◆ **DIRECTIONS**
What are the lines that begin at the one with "Task: Click into the 1212 port field" and continue through the one with "Action: click(x=46, y=326)", given as a JSON list of strings with one string per line and blank lines omitted?

◆ **EXTRACTED MATERIAL**
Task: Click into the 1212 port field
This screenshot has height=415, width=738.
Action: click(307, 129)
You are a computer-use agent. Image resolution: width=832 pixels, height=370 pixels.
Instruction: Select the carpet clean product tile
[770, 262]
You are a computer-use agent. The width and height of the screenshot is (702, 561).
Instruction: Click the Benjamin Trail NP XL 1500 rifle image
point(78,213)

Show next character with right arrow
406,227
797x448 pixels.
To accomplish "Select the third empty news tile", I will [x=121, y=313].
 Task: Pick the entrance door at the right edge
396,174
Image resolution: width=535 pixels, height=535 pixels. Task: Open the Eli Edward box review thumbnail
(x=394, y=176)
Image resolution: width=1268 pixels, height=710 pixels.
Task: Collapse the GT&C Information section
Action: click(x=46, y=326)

--

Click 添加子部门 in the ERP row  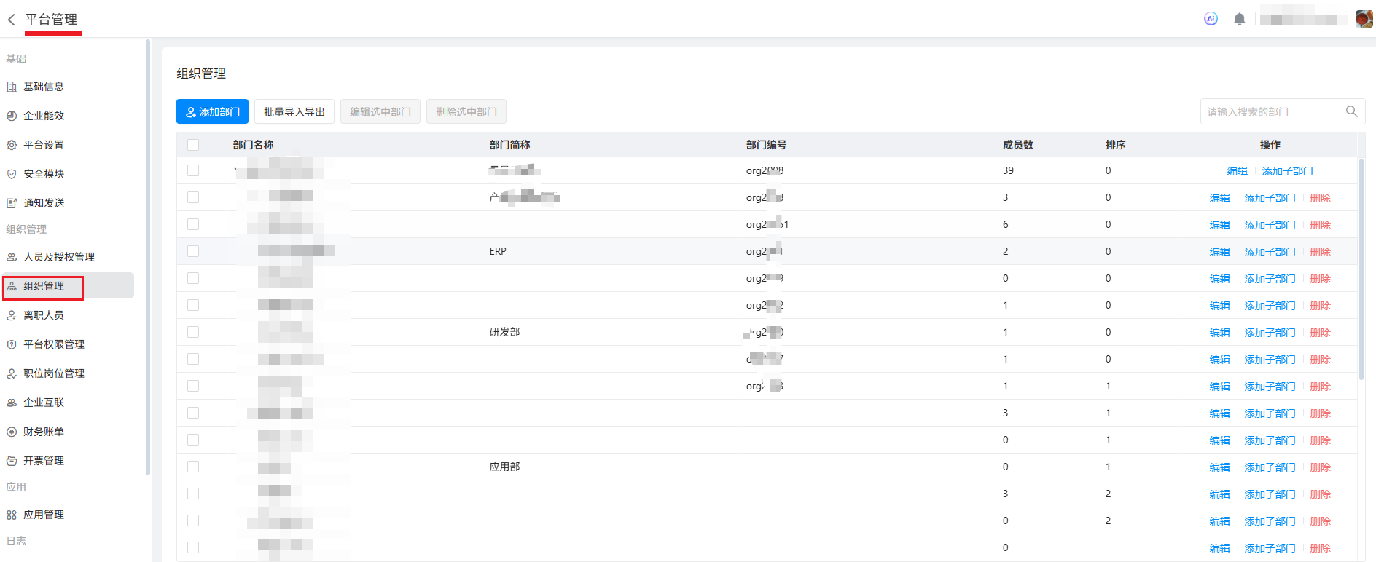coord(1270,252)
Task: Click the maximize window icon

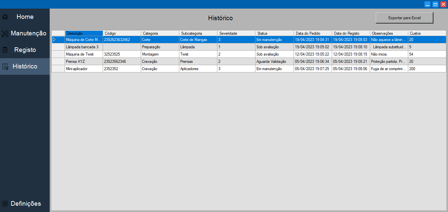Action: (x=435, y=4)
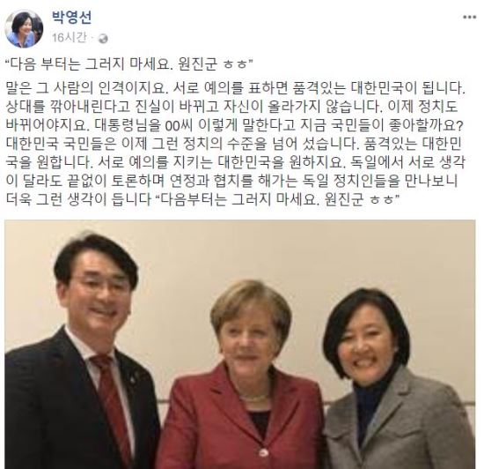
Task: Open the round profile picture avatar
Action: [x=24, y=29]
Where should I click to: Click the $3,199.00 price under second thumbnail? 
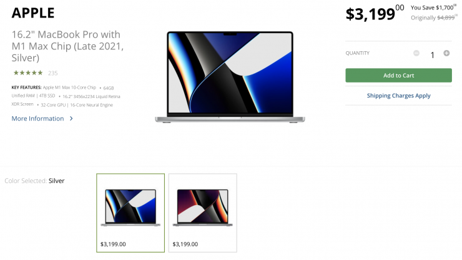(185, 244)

◆ **ANSWER**
[
  "Task: Click into the 1212 port field",
  "This screenshot has height=415, width=738.",
  "Action: click(307, 129)",
  "You are a computer-use agent. Image resolution: width=832 pixels, height=370 pixels.",
  "Instruction: Select the carpet clean product tile",
  "[770, 262]",
  "You are a computer-use agent. The width and height of the screenshot is (702, 561).",
  "Instruction: Click the Benjamin Trail NP XL 1500 rifle image",
  "point(78,213)",
  "Show next character with right arrow",
  "406,227",
  "797x448 pixels.",
  "To accomplish \"Select the third empty news tile\", I will [x=121, y=313].",
  " Task: Pick the entrance door at the right edge",
  "396,174",
  "Image resolution: width=535 pixels, height=535 pixels. Task: Open the Eli Edward box review thumbnail",
  "(x=394, y=176)",
  "Image resolution: width=1268 pixels, height=710 pixels.",
  "Task: Collapse the GT&C Information section",
  "Action: click(x=46, y=326)"
]